▸ **WHAT YOU SHOULD DO**
Reproduce every one of the entries below, switching each occurrence of "Where should I click to" to "Where do I click to" and leaving all other text unchanged.

▸ **GIVEN RECORDS**
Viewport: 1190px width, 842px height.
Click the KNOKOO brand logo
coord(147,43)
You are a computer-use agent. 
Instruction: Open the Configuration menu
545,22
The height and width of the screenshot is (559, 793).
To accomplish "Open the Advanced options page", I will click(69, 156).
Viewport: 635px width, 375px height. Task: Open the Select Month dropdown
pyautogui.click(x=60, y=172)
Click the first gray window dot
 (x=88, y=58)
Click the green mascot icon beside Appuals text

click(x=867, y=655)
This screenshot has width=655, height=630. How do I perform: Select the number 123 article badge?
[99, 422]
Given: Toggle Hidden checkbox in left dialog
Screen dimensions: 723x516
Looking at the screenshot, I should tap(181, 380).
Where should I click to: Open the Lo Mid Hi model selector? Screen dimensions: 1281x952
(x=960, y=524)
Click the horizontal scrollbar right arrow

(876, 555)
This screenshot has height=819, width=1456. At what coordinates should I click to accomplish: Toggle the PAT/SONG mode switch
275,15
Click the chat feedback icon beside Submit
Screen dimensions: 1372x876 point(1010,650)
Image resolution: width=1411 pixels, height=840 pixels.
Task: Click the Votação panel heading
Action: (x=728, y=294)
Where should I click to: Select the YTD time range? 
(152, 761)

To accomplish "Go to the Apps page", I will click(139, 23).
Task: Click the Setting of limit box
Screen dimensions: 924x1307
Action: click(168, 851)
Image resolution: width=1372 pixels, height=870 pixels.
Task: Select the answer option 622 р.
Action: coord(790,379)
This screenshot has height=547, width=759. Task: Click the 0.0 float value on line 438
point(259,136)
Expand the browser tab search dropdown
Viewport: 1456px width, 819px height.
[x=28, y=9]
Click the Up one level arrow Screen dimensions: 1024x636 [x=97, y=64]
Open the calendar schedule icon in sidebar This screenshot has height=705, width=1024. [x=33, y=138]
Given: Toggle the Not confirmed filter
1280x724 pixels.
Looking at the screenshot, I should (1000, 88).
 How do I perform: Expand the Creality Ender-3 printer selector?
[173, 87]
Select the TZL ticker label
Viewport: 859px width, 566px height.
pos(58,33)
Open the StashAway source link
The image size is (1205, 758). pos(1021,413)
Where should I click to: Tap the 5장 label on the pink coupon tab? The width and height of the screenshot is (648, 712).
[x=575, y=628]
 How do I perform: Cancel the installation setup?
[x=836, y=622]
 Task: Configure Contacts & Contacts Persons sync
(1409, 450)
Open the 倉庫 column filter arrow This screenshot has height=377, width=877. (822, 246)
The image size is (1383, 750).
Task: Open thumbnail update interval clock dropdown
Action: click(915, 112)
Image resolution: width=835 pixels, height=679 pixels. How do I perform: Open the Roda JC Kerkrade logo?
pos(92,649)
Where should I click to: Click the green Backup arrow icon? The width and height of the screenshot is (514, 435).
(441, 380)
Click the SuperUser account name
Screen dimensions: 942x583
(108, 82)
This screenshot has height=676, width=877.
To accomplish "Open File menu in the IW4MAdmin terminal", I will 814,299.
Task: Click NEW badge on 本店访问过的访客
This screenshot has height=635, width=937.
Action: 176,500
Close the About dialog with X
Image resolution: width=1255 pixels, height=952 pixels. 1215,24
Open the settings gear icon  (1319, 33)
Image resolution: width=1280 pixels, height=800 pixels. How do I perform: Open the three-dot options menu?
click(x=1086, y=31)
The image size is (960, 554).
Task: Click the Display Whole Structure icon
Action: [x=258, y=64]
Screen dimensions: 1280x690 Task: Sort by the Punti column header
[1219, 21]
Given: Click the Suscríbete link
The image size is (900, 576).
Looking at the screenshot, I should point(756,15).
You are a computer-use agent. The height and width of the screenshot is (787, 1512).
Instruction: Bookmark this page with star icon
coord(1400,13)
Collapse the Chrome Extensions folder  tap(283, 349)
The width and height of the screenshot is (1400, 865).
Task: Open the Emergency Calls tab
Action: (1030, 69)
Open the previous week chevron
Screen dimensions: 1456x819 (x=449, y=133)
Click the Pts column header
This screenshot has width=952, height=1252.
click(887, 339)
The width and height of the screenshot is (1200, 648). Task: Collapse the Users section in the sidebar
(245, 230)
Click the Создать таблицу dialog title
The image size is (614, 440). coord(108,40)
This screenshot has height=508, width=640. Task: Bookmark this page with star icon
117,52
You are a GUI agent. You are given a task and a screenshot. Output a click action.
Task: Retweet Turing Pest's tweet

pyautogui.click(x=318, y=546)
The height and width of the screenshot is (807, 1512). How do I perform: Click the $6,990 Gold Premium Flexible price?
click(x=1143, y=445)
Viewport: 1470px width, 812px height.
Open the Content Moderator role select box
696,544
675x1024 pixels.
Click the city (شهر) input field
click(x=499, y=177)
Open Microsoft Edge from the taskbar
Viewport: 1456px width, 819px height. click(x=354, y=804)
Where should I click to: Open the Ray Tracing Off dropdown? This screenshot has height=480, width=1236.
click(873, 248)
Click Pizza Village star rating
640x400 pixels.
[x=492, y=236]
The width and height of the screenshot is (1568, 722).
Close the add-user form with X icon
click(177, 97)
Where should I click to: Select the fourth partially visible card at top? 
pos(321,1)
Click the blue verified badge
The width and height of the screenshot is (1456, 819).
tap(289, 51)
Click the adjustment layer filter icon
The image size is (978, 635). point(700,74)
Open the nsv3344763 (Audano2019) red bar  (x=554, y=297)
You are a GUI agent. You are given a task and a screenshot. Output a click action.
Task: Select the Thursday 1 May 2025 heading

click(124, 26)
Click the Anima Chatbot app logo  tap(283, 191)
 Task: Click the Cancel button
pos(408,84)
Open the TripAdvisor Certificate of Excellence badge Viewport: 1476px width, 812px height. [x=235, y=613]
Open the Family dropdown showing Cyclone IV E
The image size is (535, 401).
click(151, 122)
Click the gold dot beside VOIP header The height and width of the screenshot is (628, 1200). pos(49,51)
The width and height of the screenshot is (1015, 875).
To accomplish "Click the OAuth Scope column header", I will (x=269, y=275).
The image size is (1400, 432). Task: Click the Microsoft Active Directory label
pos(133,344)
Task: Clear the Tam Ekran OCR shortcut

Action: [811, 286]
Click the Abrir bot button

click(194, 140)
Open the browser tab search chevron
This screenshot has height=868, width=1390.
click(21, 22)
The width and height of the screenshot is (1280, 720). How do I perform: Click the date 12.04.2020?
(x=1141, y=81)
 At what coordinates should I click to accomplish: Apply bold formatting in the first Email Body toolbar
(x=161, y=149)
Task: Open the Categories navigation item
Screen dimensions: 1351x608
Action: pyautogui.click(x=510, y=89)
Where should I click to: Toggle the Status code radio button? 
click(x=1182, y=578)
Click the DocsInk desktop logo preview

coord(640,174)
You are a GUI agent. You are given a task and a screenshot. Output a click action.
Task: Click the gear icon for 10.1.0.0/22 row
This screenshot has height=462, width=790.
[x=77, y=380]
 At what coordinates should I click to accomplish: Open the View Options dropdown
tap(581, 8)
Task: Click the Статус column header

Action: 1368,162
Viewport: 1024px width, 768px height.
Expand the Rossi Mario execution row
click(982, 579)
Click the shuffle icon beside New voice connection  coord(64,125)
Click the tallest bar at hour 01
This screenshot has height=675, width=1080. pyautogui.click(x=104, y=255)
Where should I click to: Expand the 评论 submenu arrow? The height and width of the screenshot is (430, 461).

▸ **SOLUTION BELOW**
Viewport: 1190px width, 842px height.
Click the KNOKOO brand logo
coord(147,43)
You are a computer-use agent. 
Instruction: Open the Configuration menu
545,22
The height and width of the screenshot is (559, 793).
To accomplish "Open the Advanced options page", I will click(69, 156).
Viewport: 635px width, 375px height. Task: Open the Select Month dropdown
pyautogui.click(x=60, y=172)
Click the first gray window dot
 (x=88, y=58)
Click the green mascot icon beside Appuals text

click(x=867, y=655)
This screenshot has width=655, height=630. How do I perform: Select the number 123 article badge?
[99, 422]
Given: Toggle Hidden checkbox in left dialog
Screen dimensions: 723x516
Looking at the screenshot, I should tap(181, 380).
Where do I click to: Open the Lo Mid Hi model selector? Screen dimensions: 1281x952
(x=960, y=524)
Click the horizontal scrollbar right arrow

(876, 555)
This screenshot has height=819, width=1456. At what coordinates should I click to accomplish: Toggle the PAT/SONG mode switch
275,15
Click the chat feedback icon beside Submit
Screen dimensions: 1372x876 point(1010,650)
Image resolution: width=1411 pixels, height=840 pixels.
Task: Click the Votação panel heading
Action: (x=728, y=294)
Where do I click to: Select the YTD time range? 
(152, 761)

To accomplish "Go to the Apps page", I will click(139, 23).
Task: Click the Setting of limit box
Screen dimensions: 924x1307
Action: click(168, 851)
Image resolution: width=1372 pixels, height=870 pixels.
Task: Select the answer option 622 р.
Action: coord(790,379)
This screenshot has height=547, width=759. Task: Click the 0.0 float value on line 438
point(259,136)
Expand the browser tab search dropdown
Viewport: 1456px width, 819px height.
[x=28, y=9]
Click the Up one level arrow Screen dimensions: 1024x636 [x=97, y=64]
Open the calendar schedule icon in sidebar This screenshot has height=705, width=1024. [x=33, y=138]
Given: Toggle the Not confirmed filter
1280x724 pixels.
Looking at the screenshot, I should (1000, 88).
 How do I perform: Expand the Creality Ender-3 printer selector?
[173, 87]
Select the TZL ticker label
Viewport: 859px width, 566px height.
pos(58,33)
Open the StashAway source link
The image size is (1205, 758). pos(1021,413)
Where do I click to: Tap the 5장 label on the pink coupon tab? The width and height of the screenshot is (648, 712).
[x=575, y=628]
 How do I perform: Cancel the installation setup?
[x=836, y=622]
 Task: Configure Contacts & Contacts Persons sync
(1409, 450)
Open the 倉庫 column filter arrow This screenshot has height=377, width=877. (822, 246)
The image size is (1383, 750).
Task: Open thumbnail update interval clock dropdown
Action: click(915, 112)
Image resolution: width=835 pixels, height=679 pixels. How do I perform: Open the Roda JC Kerkrade logo?
pos(92,649)
Where do I click to: Click the green Backup arrow icon? The width and height of the screenshot is (514, 435).
(441, 380)
Click the SuperUser account name
Screen dimensions: 942x583
(108, 82)
This screenshot has height=676, width=877.
To accomplish "Open File menu in the IW4MAdmin terminal", I will 814,299.
Task: Click NEW badge on 本店访问过的访客
This screenshot has height=635, width=937.
Action: 176,500
Close the About dialog with X
Image resolution: width=1255 pixels, height=952 pixels. 1215,24
Open the settings gear icon  (1319, 33)
Image resolution: width=1280 pixels, height=800 pixels. How do I perform: Open the three-dot options menu?
click(x=1086, y=31)
The image size is (960, 554).
Task: Click the Display Whole Structure icon
Action: [x=258, y=64]
Screen dimensions: 1280x690 Task: Sort by the Punti column header
[1219, 21]
Given: Click the Suscríbete link
The image size is (900, 576).
Looking at the screenshot, I should point(756,15).
You are a computer-use agent. The height and width of the screenshot is (787, 1512).
Instruction: Bookmark this page with star icon
coord(1400,13)
Collapse the Chrome Extensions folder  tap(283, 349)
The width and height of the screenshot is (1400, 865).
Task: Open the Emergency Calls tab
Action: (1030, 69)
Open the previous week chevron
Screen dimensions: 1456x819 (x=449, y=133)
Click the Pts column header
This screenshot has width=952, height=1252.
click(887, 339)
The width and height of the screenshot is (1200, 648). Task: Collapse the Users section in the sidebar
(245, 230)
Click the Создать таблицу dialog title
The image size is (614, 440). coord(108,40)
This screenshot has height=508, width=640. Task: Bookmark this page with star icon
117,52
You are a GUI agent. You are given a task and a screenshot. Output a click action.
Task: Retweet Turing Pest's tweet

pyautogui.click(x=318, y=546)
The height and width of the screenshot is (807, 1512). How do I perform: Click the $6,990 Gold Premium Flexible price?
click(x=1143, y=445)
Viewport: 1470px width, 812px height.
Open the Content Moderator role select box
696,544
675x1024 pixels.
Click the city (شهر) input field
click(x=499, y=177)
Open Microsoft Edge from the taskbar
Viewport: 1456px width, 819px height. click(x=354, y=804)
Where do I click to: Open the Ray Tracing Off dropdown? This screenshot has height=480, width=1236.
click(873, 248)
Click Pizza Village star rating
640x400 pixels.
[x=492, y=236]
The width and height of the screenshot is (1568, 722).
Close the add-user form with X icon
click(177, 97)
Where do I click to: Select the fourth partially visible card at top? 
pos(321,1)
Click the blue verified badge
The width and height of the screenshot is (1456, 819).
tap(289, 51)
Click the adjustment layer filter icon
The image size is (978, 635). point(700,74)
Open the nsv3344763 (Audano2019) red bar  (x=554, y=297)
You are a GUI agent. You are given a task and a screenshot. Output a click action.
Task: Select the Thursday 1 May 2025 heading

click(124, 26)
Click the Anima Chatbot app logo  tap(283, 191)
 Task: Click the Cancel button
pos(408,84)
Open the TripAdvisor Certificate of Excellence badge Viewport: 1476px width, 812px height. [x=235, y=613]
Open the Family dropdown showing Cyclone IV E
The image size is (535, 401).
click(151, 122)
Click the gold dot beside VOIP header The height and width of the screenshot is (628, 1200). pos(49,51)
The width and height of the screenshot is (1015, 875).
To accomplish "Click the OAuth Scope column header", I will (x=269, y=275).
The image size is (1400, 432). Task: Click the Microsoft Active Directory label
pos(133,344)
Task: Clear the Tam Ekran OCR shortcut

Action: [811, 286]
Click the Abrir bot button

click(194, 140)
Open the browser tab search chevron
This screenshot has height=868, width=1390.
click(21, 22)
The width and height of the screenshot is (1280, 720). How do I perform: Click the date 12.04.2020?
(x=1141, y=81)
 At what coordinates should I click to accomplish: Apply bold formatting in the first Email Body toolbar
(x=161, y=149)
Task: Open the Categories navigation item
Screen dimensions: 1351x608
Action: pyautogui.click(x=510, y=89)
Where do I click to: Toggle the Status code radio button? 
click(x=1182, y=578)
Click the DocsInk desktop logo preview

coord(640,174)
You are a GUI agent. You are given a task and a screenshot. Output a click action.
Task: Click the gear icon for 10.1.0.0/22 row
This screenshot has height=462, width=790.
[x=77, y=380]
 At what coordinates should I click to accomplish: Open the View Options dropdown
tap(581, 8)
Task: Click the Статус column header

Action: 1368,162
Viewport: 1024px width, 768px height.
Expand the Rossi Mario execution row
click(982, 579)
Click the shuffle icon beside New voice connection  coord(64,125)
Click the tallest bar at hour 01
This screenshot has height=675, width=1080. pyautogui.click(x=104, y=255)
Where do I click to: Expand the 评论 submenu arrow? The height and width of the screenshot is (430, 461).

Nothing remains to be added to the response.